心カテ室の清潔度については、当院ではスリッパを履き替えて、帽子、マスクを着用しといった
他の施設と同じような手順を踏んでいます。
カテ前に特に入念に手洗いをするような事はしていません。
以前小倉に居たときに海外から多くの先生がこられましたが、靴のまま特に
清潔さなどは気に留めないような感じでカテをされました。
○○先生など多くの海外でのカテラボをご存じな先生方、実際は如何でしたでしょうか?

あと、清潔といえばカテ室でペースメーカー植え込みをされる施設が半数以上あるという事を以前聞いた事がありましたが、そうなると手術室並みの清潔操作や空調設備が必要では?と思いますが如何でしょうか?

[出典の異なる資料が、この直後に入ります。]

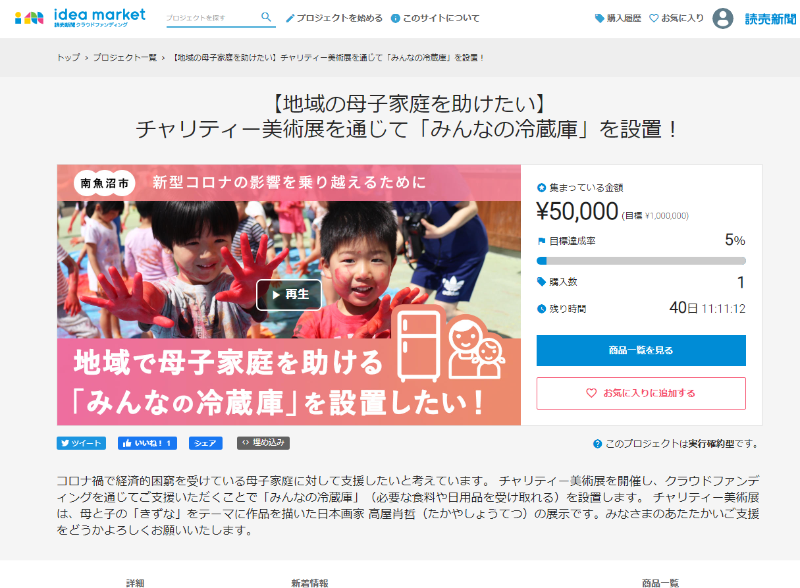This screenshot has width=800, height=588.
Task: Click the tag icon beside purchase history
Action: (599, 18)
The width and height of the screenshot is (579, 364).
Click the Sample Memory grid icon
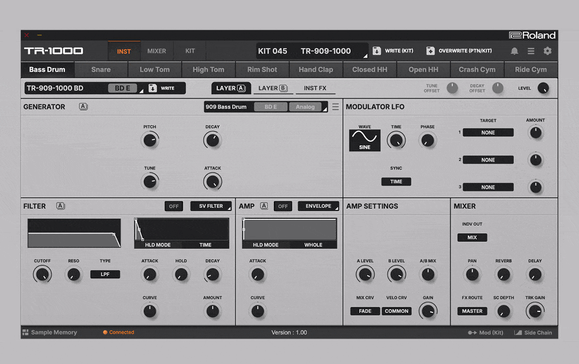point(25,333)
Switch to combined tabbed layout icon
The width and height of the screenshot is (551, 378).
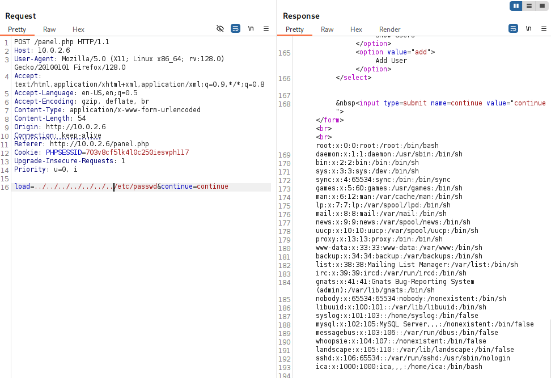click(542, 6)
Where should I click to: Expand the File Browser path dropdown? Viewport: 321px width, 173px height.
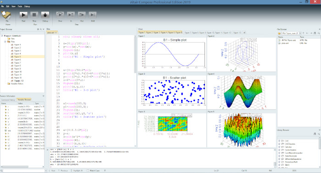[x=300, y=33]
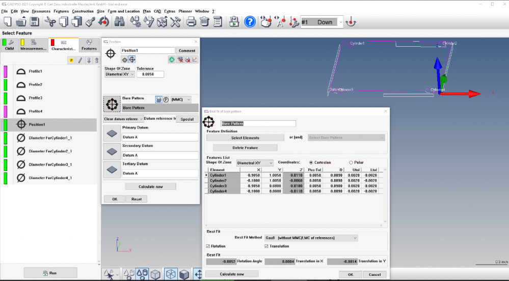Select the Polar coordinates radio button
Image resolution: width=509 pixels, height=281 pixels.
point(351,162)
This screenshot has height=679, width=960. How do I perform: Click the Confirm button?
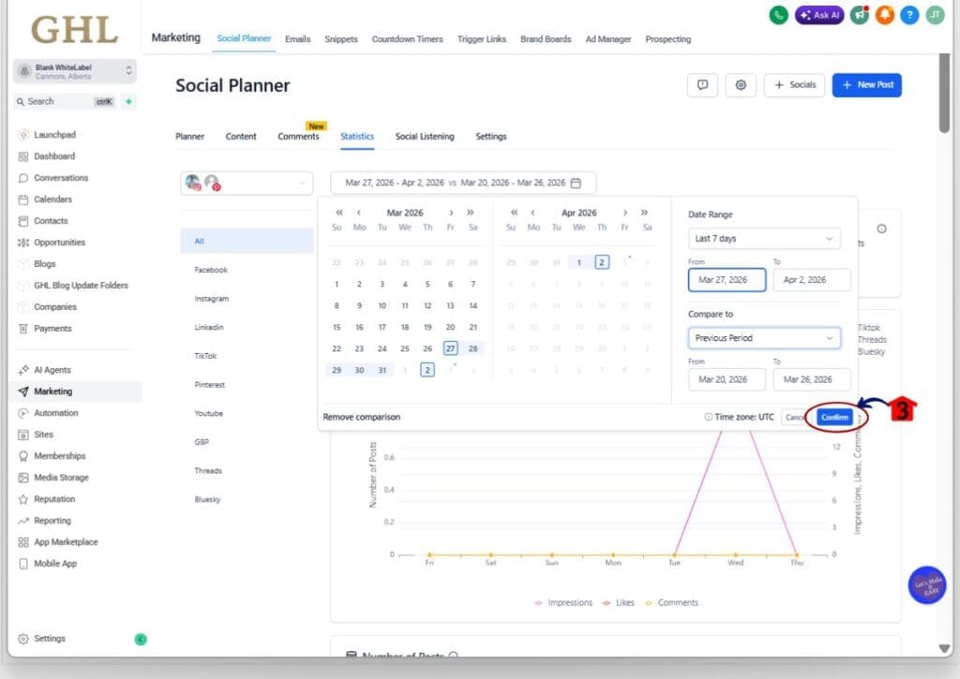click(x=834, y=417)
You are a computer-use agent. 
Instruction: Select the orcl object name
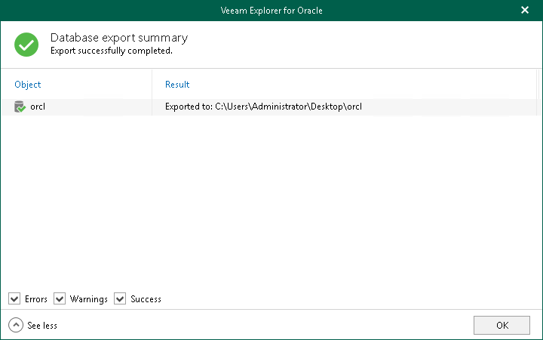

今年にはdrug eruting stentがアジアでも使用可能になると聞きましたが、こうなるといよいよ日本の現状は耐えがたいものになるような感があります。
そこで、もしstent restenosisなど国内で使用できる物品ではどうしようもない患者様がいた場合、海外でで治療を受けていただくようなことが可能なのでしょうか?可能としてもコストは許容範囲内なのでしょうか?
といいますのも、先日の鎌倉ライブで韓国でradiationを受けた方がいたような記憶がありましたので、このような形でのボーダーレス化はあり得るのかな?と思いました。

最後に、先日メールさせていただいた患者様は以後全く問題なく経過致しております。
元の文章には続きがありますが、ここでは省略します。